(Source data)
┄┄┄┄┄┄
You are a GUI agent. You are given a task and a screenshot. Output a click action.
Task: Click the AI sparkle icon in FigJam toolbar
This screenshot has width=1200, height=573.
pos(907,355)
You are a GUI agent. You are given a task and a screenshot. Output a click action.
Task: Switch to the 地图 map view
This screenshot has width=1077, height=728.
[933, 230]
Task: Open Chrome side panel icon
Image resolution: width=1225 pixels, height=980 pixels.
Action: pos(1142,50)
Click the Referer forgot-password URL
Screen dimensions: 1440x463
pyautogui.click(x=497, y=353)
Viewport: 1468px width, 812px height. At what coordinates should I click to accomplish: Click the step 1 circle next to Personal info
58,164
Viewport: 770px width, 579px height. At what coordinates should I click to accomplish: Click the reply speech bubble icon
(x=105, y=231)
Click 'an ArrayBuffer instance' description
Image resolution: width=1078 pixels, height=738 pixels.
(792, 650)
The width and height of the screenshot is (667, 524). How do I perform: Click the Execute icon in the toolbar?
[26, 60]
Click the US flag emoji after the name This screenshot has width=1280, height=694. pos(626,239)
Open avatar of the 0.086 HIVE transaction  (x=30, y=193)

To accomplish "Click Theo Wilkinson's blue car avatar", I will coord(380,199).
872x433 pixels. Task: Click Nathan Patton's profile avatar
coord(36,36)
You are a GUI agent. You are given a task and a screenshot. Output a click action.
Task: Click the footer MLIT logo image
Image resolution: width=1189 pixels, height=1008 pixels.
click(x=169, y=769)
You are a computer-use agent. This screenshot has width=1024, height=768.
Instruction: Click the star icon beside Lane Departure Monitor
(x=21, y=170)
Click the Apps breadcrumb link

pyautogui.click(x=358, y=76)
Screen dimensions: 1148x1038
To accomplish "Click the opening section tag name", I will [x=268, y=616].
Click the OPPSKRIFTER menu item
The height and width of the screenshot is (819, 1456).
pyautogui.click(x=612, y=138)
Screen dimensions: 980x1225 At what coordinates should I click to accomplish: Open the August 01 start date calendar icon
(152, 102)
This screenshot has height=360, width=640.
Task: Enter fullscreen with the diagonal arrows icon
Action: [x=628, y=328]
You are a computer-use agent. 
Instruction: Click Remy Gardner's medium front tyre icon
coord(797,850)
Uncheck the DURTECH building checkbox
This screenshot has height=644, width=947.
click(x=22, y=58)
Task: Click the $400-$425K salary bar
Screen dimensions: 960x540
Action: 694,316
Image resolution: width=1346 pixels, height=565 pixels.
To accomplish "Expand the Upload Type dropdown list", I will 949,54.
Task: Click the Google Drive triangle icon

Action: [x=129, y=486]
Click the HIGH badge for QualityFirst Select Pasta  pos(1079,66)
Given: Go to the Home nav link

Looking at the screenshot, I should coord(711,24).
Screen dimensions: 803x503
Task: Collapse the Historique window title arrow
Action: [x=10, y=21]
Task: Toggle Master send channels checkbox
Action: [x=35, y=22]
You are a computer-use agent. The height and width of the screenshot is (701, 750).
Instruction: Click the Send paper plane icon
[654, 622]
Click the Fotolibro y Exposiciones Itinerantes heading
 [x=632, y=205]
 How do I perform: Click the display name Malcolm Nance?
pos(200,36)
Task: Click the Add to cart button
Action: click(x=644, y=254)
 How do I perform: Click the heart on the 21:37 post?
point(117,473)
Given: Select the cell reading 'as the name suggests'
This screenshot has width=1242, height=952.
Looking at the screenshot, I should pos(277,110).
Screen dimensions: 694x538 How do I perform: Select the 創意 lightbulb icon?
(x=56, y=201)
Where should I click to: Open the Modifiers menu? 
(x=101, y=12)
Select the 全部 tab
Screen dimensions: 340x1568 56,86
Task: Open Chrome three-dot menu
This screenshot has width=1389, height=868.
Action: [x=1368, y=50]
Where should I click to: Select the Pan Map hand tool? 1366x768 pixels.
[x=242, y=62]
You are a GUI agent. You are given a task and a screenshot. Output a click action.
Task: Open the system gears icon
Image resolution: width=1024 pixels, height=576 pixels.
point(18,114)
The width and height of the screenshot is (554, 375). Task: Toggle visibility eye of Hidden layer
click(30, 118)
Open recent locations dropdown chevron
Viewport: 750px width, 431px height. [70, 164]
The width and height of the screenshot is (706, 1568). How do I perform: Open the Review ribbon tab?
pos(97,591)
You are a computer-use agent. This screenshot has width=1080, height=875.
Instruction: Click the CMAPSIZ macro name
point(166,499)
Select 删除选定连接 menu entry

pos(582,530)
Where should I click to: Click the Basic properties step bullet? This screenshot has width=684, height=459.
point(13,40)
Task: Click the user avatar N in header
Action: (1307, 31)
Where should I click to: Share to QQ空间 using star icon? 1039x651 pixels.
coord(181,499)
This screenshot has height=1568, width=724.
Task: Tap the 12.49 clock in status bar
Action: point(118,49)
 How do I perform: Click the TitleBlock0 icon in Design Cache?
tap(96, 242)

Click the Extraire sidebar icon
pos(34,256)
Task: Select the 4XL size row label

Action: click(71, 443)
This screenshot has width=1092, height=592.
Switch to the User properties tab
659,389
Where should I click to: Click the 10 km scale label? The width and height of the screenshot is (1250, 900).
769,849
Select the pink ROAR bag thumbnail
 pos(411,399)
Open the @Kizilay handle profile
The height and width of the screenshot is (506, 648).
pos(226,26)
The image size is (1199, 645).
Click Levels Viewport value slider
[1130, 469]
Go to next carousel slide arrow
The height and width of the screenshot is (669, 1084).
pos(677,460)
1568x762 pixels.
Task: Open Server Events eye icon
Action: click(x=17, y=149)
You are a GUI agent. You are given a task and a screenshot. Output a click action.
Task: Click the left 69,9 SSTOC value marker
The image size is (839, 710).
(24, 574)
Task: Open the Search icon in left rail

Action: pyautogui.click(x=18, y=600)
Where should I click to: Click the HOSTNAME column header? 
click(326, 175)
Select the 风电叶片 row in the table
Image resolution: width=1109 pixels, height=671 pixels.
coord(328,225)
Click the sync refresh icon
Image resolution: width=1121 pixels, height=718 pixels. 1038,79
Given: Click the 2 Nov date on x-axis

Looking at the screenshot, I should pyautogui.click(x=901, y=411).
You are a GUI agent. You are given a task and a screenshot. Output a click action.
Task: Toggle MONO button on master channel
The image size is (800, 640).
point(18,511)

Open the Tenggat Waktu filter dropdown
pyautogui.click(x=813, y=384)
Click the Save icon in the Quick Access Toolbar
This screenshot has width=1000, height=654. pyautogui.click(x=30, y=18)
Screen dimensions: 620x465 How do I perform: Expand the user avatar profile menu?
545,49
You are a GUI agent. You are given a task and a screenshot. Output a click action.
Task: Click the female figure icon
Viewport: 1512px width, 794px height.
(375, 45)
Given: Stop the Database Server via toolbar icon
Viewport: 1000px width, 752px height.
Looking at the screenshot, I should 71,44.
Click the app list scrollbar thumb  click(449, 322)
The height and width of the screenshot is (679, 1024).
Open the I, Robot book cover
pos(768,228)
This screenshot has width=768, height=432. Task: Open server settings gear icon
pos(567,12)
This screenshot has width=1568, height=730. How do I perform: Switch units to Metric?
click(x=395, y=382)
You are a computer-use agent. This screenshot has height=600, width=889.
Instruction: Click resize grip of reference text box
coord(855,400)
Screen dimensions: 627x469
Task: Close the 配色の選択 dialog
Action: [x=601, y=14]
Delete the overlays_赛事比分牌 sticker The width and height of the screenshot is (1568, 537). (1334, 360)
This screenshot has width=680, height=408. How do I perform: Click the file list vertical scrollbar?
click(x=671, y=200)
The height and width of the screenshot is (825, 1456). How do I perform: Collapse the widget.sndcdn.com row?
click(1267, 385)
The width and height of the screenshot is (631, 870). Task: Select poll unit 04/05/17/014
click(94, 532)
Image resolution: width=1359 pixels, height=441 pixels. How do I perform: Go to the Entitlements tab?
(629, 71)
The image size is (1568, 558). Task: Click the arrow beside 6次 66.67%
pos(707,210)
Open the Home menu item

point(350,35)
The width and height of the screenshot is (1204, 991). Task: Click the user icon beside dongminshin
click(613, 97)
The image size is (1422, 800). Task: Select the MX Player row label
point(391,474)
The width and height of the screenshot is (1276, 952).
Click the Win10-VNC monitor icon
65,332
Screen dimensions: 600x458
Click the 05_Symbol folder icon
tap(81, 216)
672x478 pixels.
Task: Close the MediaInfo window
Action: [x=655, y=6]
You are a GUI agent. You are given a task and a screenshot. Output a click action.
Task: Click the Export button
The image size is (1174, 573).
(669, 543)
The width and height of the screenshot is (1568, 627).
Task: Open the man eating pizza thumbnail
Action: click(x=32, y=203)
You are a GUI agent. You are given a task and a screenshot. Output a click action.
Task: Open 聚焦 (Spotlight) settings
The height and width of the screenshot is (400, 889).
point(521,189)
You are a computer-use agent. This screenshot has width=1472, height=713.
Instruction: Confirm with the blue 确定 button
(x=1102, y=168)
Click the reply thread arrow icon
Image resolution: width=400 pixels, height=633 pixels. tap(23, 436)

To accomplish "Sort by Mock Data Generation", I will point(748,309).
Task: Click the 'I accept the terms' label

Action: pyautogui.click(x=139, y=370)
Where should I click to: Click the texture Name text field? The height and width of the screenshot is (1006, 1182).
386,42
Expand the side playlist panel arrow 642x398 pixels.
┄┄┄┄┄┄
The problem:
Look back at the data above. Transcribe exactly the lines starting at the line that contains "Viewport: 1468px width, 812px" and ending at the line that contains "Image resolution: width=1346".

Answer to the problem:
Viewport: 1468px width, 812px height. At what coordinates should I click to accomplish: Click the step 1 circle next to Personal info
58,164
Viewport: 770px width, 579px height. At what coordinates should I click to accomplish: Click the reply speech bubble icon
(x=105, y=231)
Click 'an ArrayBuffer instance' description
Image resolution: width=1078 pixels, height=738 pixels.
(792, 650)
The width and height of the screenshot is (667, 524). How do I perform: Click the Execute icon in the toolbar?
[26, 60]
Click the US flag emoji after the name This screenshot has width=1280, height=694. pos(626,239)
Open avatar of the 0.086 HIVE transaction  (x=30, y=193)

To accomplish "Click Theo Wilkinson's blue car avatar", I will coord(380,199).
872x433 pixels. Task: Click Nathan Patton's profile avatar
coord(36,36)
You are a GUI agent. You are given a task and a screenshot. Output a click action.
Task: Click the footer MLIT logo image
Image resolution: width=1189 pixels, height=1008 pixels.
click(x=169, y=769)
You are a computer-use agent. This screenshot has width=1024, height=768.
Instruction: Click the star icon beside Lane Departure Monitor
(x=21, y=170)
Click the Apps breadcrumb link

pyautogui.click(x=358, y=76)
Screen dimensions: 1148x1038
To accomplish "Click the opening section tag name", I will [x=268, y=616].
Click the OPPSKRIFTER menu item
The height and width of the screenshot is (819, 1456).
pyautogui.click(x=612, y=138)
Screen dimensions: 980x1225 At what coordinates should I click to accomplish: Open the August 01 start date calendar icon
(152, 102)
This screenshot has height=360, width=640.
Task: Enter fullscreen with the diagonal arrows icon
Action: [x=628, y=328]
You are a computer-use agent. 
Instruction: Click Remy Gardner's medium front tyre icon
coord(797,850)
Uncheck the DURTECH building checkbox
This screenshot has height=644, width=947.
click(x=22, y=58)
Task: Click the $400-$425K salary bar
Screen dimensions: 960x540
Action: 694,316
Image resolution: width=1346 pixels, height=565 pixels.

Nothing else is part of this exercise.